What I think you havent thought about is if you reference all of the js and controls files in your header, they will only be downloaded the first time, same as css. That way all of the rest of the pages will load only 30kb. do not put the actual control and js code in the html files.. just a reference that can run from the cache

  • The library I'm using puts java scripts directly within page, is there a way I can change that? Are there any control libraries that you may suggest?
    – AtoMerZ
    Aug 26, 2011 at 8:14

The way that AJAX saves server resources is that users (ideally) make a full-page request exactly once. From there if the user starts browsing other web-pages, requests should typically be much smaller, because you're not reloading everything on the page, only the different content.
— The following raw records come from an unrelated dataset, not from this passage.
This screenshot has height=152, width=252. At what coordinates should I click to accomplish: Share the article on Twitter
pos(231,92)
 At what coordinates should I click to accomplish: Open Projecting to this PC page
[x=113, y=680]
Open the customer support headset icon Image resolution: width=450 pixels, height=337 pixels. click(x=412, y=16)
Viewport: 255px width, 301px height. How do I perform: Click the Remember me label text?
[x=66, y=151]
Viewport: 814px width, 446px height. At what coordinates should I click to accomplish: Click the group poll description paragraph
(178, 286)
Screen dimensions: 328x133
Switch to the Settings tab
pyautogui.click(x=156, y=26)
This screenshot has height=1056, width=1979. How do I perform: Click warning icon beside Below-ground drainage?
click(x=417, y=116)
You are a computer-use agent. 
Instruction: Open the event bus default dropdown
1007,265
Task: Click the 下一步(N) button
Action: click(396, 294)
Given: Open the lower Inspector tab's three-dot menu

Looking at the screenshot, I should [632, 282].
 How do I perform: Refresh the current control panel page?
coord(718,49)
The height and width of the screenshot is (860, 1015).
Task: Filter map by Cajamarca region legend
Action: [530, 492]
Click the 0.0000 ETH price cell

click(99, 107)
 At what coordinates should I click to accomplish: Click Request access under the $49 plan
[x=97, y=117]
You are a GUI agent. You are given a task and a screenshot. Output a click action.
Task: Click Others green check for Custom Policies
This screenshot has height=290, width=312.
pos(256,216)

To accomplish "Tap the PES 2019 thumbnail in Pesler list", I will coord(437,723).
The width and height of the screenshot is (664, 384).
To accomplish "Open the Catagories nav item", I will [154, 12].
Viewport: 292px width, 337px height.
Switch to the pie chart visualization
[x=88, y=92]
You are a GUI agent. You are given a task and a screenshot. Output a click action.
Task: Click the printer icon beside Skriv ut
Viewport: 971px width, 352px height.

Assume the following made-up data (you'll have to do some testing for actual values)

Values    | AJAX  |  Normal
First     | 120   |   30
Page Load |       |
Subsequent|  10   |   30
Page Load |       |

  | AJAX | Normal
1 |  120 | 30
2 |  130 | 60
3 |  140 | 90
4 |  150 | 120
5 |  160 | 150
6 |  170 | 180
7 |  180 | 210
8 |  190 | 240
9 |  200 | 270
10|  210 | 300

You'll still have to take into account caching, which is likely to reduce subsequent calls with AJAX and normal requests, but the general idea is that for repeat users over longer sessions, the total data usage will be significantly less than with a normal page (why keep reloading the sidebar when it hasn't changed?)

Additionally, JavaScript allows for significant code minification that just doesn't exist with pure HTML+CSS beyond stripping white-space.


Make sure you enable gzip on the server and that the client uses it. This will reduce bandwidth.